## Task description
Count the lines in the records below that contain the string "Expand". Reply with only the number.

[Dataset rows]
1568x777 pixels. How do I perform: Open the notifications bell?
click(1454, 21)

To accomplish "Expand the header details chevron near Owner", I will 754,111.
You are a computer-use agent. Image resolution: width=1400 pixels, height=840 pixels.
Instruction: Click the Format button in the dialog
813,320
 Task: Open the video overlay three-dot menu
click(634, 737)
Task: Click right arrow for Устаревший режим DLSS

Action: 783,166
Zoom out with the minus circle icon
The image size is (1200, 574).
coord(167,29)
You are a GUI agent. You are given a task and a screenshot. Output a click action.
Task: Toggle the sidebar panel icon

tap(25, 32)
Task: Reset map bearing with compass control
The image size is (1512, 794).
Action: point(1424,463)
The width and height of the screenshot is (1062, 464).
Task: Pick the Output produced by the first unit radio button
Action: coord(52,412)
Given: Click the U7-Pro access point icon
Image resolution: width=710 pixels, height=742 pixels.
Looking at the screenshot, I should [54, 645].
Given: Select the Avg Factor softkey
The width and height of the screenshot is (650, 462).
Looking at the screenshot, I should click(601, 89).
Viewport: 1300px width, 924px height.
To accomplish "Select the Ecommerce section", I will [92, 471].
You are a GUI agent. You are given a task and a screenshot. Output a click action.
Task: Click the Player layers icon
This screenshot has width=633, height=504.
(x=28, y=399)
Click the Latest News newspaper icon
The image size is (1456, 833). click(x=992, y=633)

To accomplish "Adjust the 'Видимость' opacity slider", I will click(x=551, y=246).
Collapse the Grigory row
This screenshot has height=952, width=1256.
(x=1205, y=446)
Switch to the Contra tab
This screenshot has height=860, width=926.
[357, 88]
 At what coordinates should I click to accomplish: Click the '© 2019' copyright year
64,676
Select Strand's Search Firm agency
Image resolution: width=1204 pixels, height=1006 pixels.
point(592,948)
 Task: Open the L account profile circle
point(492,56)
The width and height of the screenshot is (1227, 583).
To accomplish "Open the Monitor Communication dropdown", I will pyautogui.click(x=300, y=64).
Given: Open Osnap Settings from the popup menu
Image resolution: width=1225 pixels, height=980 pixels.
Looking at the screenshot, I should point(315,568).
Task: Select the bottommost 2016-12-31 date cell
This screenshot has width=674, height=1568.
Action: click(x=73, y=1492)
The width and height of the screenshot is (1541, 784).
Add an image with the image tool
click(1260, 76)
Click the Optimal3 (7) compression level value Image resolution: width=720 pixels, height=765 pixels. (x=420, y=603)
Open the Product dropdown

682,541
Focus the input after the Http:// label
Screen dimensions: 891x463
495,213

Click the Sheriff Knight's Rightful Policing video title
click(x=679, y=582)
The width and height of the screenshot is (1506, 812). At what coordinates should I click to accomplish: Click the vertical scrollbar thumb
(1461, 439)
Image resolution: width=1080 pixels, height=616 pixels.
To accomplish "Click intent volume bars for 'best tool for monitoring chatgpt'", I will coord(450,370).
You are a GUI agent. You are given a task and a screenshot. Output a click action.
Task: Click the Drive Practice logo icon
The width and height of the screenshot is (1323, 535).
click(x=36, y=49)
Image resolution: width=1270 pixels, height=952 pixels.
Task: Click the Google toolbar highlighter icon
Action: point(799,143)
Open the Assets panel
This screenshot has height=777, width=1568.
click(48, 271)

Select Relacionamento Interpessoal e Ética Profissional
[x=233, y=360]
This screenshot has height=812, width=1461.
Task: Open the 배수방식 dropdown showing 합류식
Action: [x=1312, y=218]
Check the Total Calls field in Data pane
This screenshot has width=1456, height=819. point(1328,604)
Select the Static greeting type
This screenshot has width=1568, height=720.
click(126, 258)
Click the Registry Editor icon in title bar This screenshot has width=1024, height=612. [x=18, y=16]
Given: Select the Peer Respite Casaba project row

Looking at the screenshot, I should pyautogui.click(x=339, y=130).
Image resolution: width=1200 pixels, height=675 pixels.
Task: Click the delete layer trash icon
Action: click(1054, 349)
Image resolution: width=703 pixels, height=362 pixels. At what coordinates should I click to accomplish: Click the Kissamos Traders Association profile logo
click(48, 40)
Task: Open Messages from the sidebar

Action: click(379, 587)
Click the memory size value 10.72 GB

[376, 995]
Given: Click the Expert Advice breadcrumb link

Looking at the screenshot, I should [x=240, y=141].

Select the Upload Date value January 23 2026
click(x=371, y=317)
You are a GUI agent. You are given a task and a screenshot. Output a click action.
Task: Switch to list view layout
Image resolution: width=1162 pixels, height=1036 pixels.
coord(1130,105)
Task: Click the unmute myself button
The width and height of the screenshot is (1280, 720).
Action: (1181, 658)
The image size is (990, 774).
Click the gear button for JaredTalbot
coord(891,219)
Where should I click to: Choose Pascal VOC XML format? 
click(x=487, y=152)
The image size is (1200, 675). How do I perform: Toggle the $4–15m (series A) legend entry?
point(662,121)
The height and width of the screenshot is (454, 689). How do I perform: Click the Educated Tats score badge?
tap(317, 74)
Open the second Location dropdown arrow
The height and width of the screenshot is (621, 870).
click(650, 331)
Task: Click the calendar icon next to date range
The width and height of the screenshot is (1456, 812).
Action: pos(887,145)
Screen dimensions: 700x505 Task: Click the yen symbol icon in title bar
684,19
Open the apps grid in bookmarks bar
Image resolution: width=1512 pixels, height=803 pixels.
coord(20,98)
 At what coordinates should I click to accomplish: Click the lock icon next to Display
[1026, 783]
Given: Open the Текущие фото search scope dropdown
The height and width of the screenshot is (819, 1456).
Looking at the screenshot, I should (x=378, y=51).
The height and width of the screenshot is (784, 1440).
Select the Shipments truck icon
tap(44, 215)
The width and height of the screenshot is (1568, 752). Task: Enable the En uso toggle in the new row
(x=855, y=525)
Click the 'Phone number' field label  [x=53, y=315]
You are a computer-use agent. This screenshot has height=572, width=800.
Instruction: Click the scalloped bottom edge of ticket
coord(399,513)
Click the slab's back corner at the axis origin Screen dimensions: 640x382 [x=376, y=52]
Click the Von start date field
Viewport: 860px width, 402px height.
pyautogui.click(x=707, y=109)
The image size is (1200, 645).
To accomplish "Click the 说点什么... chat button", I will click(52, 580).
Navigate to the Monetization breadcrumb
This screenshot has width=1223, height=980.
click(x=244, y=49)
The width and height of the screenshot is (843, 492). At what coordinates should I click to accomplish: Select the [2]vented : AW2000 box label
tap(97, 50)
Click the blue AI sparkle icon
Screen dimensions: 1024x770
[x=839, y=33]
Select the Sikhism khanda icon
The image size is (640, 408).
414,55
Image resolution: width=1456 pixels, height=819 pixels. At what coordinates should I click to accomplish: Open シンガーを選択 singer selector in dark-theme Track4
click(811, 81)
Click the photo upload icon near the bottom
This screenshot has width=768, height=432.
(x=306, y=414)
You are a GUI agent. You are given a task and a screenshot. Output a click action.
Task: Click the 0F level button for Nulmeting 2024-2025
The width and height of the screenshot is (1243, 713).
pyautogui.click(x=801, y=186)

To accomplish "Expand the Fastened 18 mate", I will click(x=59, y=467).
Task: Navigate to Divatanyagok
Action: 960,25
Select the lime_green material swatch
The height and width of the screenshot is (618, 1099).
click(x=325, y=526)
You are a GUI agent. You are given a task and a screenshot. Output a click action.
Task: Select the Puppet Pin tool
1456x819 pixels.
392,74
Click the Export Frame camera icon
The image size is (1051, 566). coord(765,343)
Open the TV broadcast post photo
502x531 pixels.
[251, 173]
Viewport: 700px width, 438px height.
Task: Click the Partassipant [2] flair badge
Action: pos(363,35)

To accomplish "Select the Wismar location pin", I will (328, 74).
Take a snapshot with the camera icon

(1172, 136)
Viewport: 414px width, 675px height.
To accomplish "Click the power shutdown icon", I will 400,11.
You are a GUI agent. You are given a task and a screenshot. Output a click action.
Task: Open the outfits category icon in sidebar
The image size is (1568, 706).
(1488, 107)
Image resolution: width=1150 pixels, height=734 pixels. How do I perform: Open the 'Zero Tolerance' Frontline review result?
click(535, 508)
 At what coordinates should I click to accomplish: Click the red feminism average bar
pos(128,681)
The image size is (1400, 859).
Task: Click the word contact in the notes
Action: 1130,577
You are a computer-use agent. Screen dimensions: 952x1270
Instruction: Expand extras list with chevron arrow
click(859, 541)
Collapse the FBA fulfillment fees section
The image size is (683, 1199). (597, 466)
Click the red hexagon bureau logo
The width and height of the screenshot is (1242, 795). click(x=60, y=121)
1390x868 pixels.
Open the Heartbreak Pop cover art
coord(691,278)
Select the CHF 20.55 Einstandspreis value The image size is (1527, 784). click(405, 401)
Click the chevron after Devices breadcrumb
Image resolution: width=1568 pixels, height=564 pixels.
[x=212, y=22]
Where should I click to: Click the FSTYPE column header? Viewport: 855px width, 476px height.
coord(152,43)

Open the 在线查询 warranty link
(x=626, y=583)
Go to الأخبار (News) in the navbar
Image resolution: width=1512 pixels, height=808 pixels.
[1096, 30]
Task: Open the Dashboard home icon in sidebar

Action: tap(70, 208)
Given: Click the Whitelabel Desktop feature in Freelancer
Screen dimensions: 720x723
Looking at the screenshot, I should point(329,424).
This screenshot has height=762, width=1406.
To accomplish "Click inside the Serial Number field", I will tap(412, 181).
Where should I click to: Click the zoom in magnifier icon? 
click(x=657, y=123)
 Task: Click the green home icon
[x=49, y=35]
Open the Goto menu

## Written answer
3